How to Get a Warm Response to Your Cold Calls
Do you ever feel frustrated by the high levels of resistance you encounter when calling potential clients? Let’s face it — it’s hard to get people’s attention these days. Clients are bombarded by business development calls, and when you add email and social media to the mix, the competition for your prospect’s focus is intense.
Here are 3 steps for standing out from the competition and approaching new clients so they actually want to talk to you!
1. Do your homework
The days of “smile and dial” are over. Clients expect you to know something about their business before you contact them. Technology makes it so easy, there’s really no excuse not to do some pre-call preparation.
You might already visit a client’s website prior to calling. While that’s a good start, you should also research the person you want to speak to, not just the company. Look them up on Google or LinkedIn, and ask yourself: What’s their background? What are their interests? What do we have in common? Who do we know in common?” Then in your call opening, let them know that you’ve done some research about them and use your findings as a “bridge” into the conversation. Right away you’ve differentiated yourself from 95% of the competition, demonstrated your professionalism, and captured your clients’ interest by talking about something they’re actually interested in – themselves!
2. Have a valid reason to call
Imagine the client asking: “Why are you calling, and why should I care?” Those are the questions your call opening must answer.

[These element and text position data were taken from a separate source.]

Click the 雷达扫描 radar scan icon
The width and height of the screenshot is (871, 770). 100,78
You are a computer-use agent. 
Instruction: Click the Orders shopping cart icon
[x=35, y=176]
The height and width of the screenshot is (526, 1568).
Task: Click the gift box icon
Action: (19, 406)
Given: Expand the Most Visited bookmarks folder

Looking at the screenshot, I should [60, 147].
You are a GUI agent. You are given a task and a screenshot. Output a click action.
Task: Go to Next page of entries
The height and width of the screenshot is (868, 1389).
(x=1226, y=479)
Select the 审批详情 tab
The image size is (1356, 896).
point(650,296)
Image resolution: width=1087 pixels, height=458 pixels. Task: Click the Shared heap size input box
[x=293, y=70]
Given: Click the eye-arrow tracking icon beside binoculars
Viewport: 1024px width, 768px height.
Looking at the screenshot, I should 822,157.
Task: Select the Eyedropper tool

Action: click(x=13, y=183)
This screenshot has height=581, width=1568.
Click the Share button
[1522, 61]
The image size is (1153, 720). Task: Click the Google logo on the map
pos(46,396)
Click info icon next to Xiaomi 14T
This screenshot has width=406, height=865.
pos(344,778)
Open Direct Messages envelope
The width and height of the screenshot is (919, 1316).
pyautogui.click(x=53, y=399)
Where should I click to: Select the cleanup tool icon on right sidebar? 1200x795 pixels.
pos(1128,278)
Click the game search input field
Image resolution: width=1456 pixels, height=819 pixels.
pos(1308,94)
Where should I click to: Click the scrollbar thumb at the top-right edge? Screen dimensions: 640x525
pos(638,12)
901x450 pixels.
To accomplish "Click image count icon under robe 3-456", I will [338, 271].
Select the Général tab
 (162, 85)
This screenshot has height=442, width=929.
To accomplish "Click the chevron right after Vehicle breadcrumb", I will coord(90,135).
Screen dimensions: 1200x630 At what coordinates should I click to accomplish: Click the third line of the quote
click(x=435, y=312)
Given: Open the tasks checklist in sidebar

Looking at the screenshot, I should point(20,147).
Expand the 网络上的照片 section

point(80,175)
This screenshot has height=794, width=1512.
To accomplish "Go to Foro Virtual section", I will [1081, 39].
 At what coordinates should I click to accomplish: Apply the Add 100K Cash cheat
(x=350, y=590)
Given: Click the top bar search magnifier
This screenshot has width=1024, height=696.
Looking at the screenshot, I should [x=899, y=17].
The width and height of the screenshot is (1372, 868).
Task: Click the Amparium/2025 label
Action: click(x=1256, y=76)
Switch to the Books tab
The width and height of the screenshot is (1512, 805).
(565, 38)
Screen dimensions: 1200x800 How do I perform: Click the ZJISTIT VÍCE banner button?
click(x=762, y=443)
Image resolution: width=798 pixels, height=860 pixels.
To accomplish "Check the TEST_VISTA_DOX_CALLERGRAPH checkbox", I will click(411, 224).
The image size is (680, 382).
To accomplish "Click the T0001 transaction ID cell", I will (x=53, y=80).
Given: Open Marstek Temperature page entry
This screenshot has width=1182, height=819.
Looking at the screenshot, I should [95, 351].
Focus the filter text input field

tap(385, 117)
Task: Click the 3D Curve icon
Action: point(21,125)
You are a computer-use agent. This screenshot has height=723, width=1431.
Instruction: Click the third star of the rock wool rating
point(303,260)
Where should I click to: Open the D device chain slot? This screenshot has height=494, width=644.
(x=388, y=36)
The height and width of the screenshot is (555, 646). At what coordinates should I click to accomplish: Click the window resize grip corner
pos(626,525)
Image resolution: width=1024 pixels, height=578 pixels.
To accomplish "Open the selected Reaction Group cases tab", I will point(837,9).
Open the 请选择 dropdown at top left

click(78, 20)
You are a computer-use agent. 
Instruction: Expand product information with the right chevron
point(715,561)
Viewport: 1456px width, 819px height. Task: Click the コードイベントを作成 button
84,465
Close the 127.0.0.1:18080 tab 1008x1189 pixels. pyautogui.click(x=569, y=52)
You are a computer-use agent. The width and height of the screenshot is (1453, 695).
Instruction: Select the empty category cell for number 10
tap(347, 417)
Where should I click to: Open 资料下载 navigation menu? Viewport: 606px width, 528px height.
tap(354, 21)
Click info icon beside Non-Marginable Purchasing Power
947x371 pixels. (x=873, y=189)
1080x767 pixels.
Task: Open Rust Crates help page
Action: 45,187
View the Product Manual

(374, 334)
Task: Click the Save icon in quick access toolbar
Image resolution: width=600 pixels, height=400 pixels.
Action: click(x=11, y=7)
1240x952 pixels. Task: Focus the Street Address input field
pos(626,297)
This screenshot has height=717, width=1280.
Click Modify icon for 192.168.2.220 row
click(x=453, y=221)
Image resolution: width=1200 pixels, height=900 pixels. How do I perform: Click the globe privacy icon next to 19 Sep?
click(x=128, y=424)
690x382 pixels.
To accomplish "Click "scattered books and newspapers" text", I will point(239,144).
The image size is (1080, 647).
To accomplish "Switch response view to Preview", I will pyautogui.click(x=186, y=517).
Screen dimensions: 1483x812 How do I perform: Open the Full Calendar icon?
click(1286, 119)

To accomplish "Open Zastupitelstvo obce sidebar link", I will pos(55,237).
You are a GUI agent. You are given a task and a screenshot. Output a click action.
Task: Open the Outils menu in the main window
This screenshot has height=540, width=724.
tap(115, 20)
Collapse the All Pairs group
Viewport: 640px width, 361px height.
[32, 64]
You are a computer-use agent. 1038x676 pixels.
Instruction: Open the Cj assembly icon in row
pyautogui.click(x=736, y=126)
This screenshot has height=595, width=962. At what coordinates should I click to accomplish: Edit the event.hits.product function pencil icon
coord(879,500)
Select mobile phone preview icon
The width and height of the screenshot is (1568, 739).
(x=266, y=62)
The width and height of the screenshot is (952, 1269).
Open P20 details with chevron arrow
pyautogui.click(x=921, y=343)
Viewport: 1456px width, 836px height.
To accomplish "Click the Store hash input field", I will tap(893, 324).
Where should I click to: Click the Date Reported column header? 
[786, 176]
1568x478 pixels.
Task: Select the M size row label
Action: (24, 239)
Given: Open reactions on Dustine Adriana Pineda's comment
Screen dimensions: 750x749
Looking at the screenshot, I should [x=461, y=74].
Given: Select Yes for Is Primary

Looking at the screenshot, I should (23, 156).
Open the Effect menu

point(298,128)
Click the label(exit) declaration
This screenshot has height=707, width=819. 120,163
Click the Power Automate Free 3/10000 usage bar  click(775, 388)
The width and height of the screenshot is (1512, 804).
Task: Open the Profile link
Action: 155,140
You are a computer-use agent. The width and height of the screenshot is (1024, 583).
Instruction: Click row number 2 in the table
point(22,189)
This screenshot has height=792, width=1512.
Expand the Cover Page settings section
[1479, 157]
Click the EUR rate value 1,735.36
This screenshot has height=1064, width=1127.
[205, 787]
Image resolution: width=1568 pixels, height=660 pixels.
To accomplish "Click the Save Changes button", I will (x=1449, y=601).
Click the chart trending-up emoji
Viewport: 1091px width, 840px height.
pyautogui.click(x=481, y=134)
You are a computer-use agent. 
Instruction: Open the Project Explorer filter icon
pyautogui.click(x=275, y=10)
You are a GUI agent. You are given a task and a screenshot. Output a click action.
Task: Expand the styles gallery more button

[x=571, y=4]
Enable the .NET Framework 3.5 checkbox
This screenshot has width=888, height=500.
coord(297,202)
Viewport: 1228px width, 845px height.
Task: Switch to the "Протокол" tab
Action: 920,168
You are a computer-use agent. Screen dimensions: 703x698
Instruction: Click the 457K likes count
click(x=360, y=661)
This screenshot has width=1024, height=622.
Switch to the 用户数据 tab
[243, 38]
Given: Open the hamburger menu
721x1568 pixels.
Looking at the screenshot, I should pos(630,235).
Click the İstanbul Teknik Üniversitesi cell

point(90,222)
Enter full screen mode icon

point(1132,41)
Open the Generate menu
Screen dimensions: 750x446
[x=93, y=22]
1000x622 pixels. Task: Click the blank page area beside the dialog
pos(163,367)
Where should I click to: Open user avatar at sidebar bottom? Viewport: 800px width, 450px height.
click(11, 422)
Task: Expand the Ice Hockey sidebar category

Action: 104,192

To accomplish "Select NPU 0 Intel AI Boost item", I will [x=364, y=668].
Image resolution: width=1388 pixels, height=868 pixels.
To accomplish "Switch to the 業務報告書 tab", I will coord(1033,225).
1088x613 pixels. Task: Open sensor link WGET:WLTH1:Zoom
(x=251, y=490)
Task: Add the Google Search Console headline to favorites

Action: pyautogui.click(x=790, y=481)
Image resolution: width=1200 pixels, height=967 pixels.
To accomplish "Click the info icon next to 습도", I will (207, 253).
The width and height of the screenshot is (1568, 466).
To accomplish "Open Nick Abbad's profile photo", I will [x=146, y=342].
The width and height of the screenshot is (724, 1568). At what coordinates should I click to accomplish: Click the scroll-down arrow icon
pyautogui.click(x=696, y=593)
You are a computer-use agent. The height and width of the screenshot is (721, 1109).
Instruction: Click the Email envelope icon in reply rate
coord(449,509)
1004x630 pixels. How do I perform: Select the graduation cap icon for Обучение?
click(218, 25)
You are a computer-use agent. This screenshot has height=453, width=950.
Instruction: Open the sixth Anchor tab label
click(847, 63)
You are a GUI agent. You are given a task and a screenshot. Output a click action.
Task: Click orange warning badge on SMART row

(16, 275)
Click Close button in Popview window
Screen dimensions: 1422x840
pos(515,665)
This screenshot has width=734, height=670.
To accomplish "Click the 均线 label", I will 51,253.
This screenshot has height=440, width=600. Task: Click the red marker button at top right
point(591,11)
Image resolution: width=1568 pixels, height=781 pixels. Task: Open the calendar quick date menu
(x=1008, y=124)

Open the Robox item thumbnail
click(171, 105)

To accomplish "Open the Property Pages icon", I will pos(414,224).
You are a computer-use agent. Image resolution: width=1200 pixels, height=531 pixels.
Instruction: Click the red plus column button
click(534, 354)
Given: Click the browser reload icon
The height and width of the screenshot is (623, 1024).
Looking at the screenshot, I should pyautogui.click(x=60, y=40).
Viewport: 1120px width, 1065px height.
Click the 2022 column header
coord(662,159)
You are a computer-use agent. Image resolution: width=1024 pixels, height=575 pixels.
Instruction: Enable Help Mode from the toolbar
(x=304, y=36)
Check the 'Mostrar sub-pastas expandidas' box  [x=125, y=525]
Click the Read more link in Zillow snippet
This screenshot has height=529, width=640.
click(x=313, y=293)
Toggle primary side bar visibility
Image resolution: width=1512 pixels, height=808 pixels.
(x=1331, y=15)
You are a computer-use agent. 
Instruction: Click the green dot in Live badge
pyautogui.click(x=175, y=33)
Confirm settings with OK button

For example, many recruiters begin their cold calls by saying “I’m calling to introduce myself and see if you have any vacancies that I can help you with.” That doesn’t qualify as a valid reason to call because it’s all about the recruiter, there’s no clear benefit to the client.
Tailor your script to each call and make it about the client – “I know you’re looking for a Quality Manager and I just interviewed someone who’s definitely worth considering…” or “I’ve recently filled a similar role with one of your competitors and as you know, these people are not easy to find. I thought you might be interested in the results of the research we’ve already done in this area…” Actually write down what you want to say – you only get one chance to make a positive first impression!
3. Ask intelligent questions
Many sales people – including recruiters – talk too much. Your success at new business development depends on your ability to engage your prospects in a meaningful dialog. That involves asking intelligent, open ended questions that cut straight to the core issues.
Plan ahead what specific questions you want to ask the client. , and select questions that will add value and/or stimulate the client’s interest.
Clients get asked the same questions over and over again by recruiters, so it’s not surprising they get impatient. Questions like: “Do you have any openings? How many people are in your department? Do you use agencies?” Instead try asking questions that are more consultative and uncover problems that you can solve. “What’s your strategy for sourcing the most talented [job title or occupation] in the market? What do you see as the pros and cons of that approach? What obstacles or challenges have you encountered? What impact does that have on the success of this project? How does that affect you personally? What skills do you find most difficult to find? What roles are you currently struggling to fill? Which of those is your biggest priority?”
Successful salespeople focus on what they can control. You can’t control whether or not you pick up a job on the first call, or even whether the client will be receptive to you. However you can control what you chose to focus on, what you spend your time doing, and what actions to take – such as doing your homework, having a valid reason to call, and asking intelligent questions. If you do work on doing those three things well, you’ll get dramatically better results from your business development efforts.